The next 2 slides will show ECDF in 2 different representations, one base plot one GG Plot. Base plot gives you an idea of the Probability with tails. Th important part is to recognize the lengthy of tails and the distance between each point. The Second plot shows similar graph tails and notice how close the distribution approximation of the original posted normal cumulative distribution function posted in earlier slides. This data is from USjudgeRatings.

Graph 1

Graph 2

The Kolmogorov-Smirnov (KS) Test Math (Final)

Since we have jump discontinuities, we may not be able to completely estimate \(F(X)\). However, we still test based on largest distance to distribution in question. So, we can choose expected distribution, and then compare based on the largest distance from our expect distribution and our sample.
Mathematically this shown below like:

\(D_n = max_x|F_n(x)-F(X)|\) (One sample test)

\(D_{n1,n2} = max_x|F_{X,n1}(x)-F_{Y,n2}(x)|\) (2 Sample Test)

Greatest vertical distance between n1, n2

The Kolmogorov-Smirnov (KS) Test Math (Con’t)

Then we’d generate these hypothesis test for one or two samples.

\(H_0:F_X(z) \equiv F_Y(z) \forall \textit{z} \in \mathbb{Z}\)

\(H_1:F_X(z) >F_Y(z), for some \textit{z} \in \mathbb{Z}\)

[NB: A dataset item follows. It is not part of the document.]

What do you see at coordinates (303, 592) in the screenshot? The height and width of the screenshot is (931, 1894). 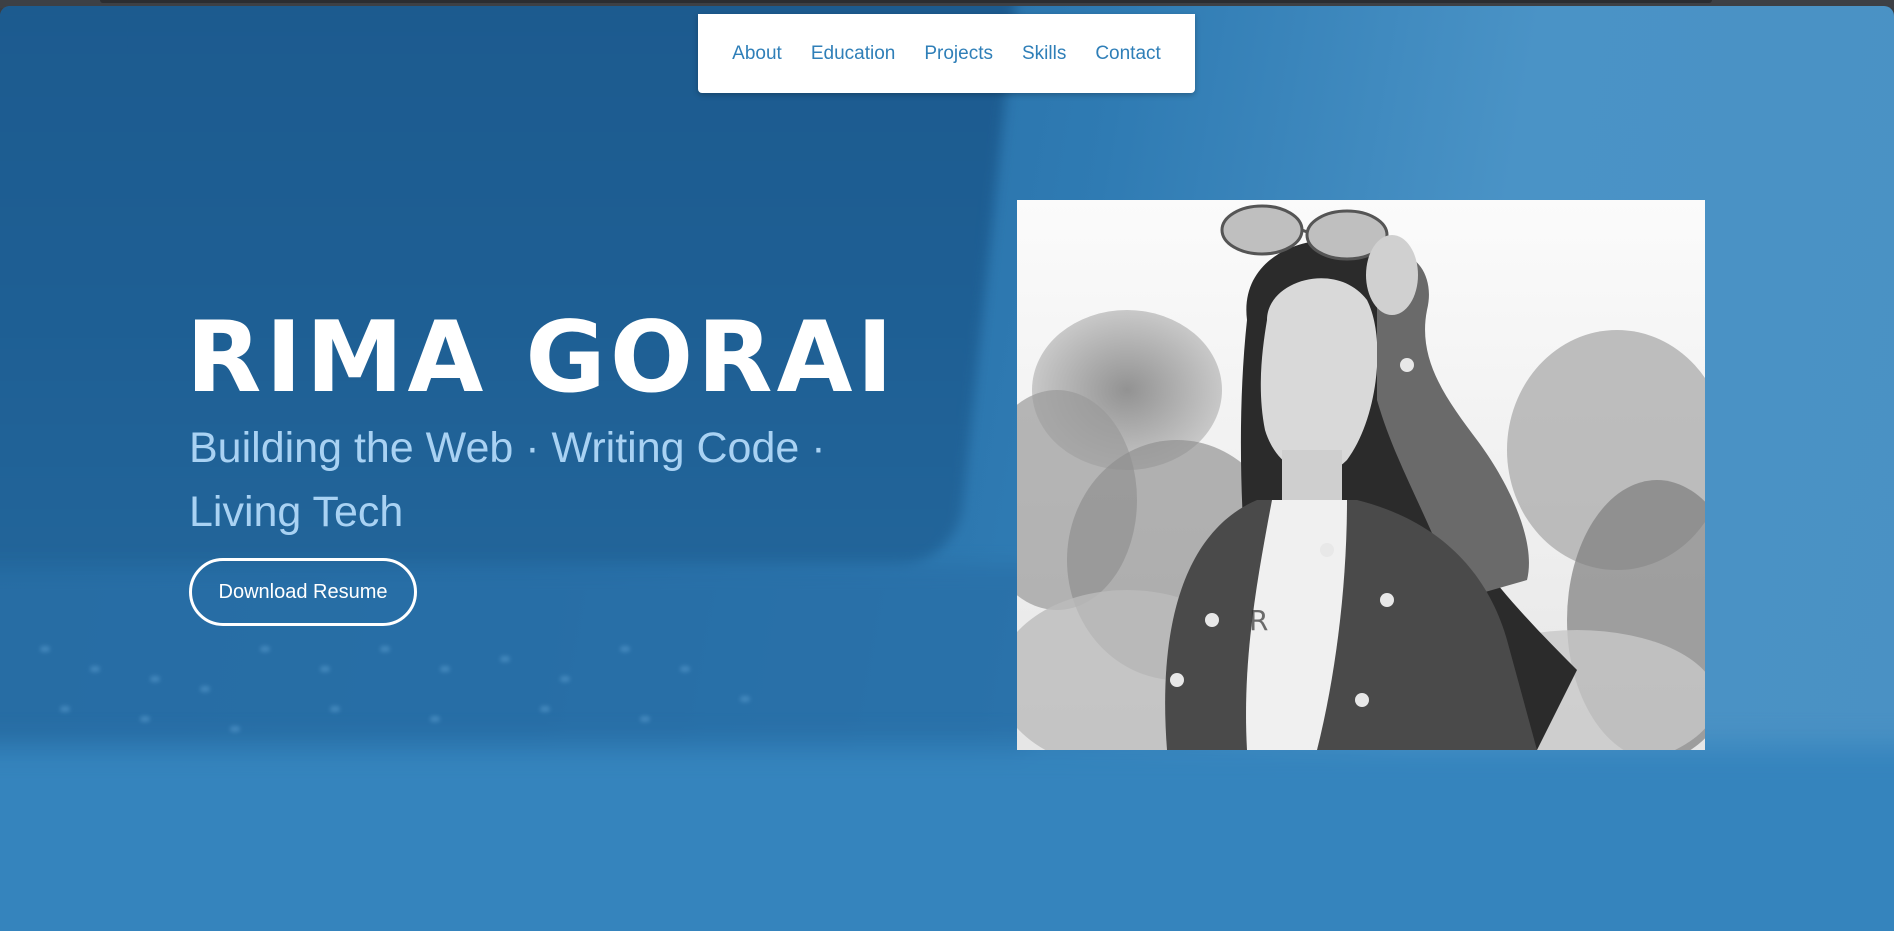 I see `download-resume-button: Download Resume` at bounding box center [303, 592].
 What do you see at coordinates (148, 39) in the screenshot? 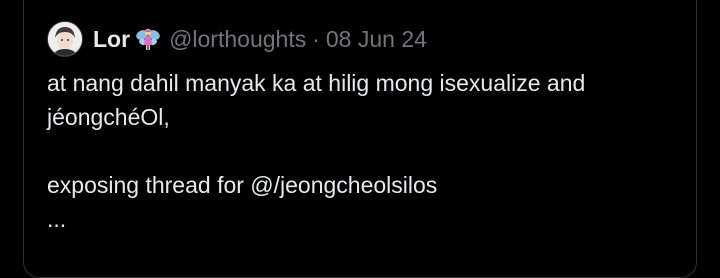
I see `fairy-emoji-icon` at bounding box center [148, 39].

If you want to know more, please look up (Glivenko-Cantelli lemma)

Example of KS Test in R

Question:Test the Hypothesis that The following Sample from a normal distribution is with mean .5, variance 1. Use Alpha .05

xax <- list(title = "Random Variable")
yax <- list(title = "ID")
x=c(.36,.92,-.56,1.86,1.74,.56,-.95,.24,-.15,-.74,.32,.82,.70,-.10,-1.06,.15,.55,-.48,-.49)
test<-rnorm(20,.5, 1)  
fig <- plot_ly(x=x,type="scatter", mode="markers", name="Given Data",width=600, height=207) %>%
  add_trace(data , x = test,type = 'scatter',  mode = 'markers', name = 'Normal Sample') %>%
  layout(xaxis = xax, yaxis = yax) %>%
  layout(margin=list(l=150,r=50,b=20,t=40))
config(fig, displaylogo=FALSE)

Then the KS Test to Check our Hypothesis

##We can make our conclusion based on the result by either the D or p statistics,
## both suggest the set isn't significantly different from normal. 
ks.test(x,"pnorm", mean=.5, sd=1)
## 
##  Exact one-sample Kolmogorov-Smirnov test
## 
## data:  x
## D = 0.23198, p-value = 0.221
## alternative hypothesis: two-sided

References

DeGroot, M. H., & Schervish, M. J. (2012). Probability and statistics. Pearson Education.

Fogiel, M. (1986). The statistics problem solver: A complete solution guide to any textbook. Research and Education Association.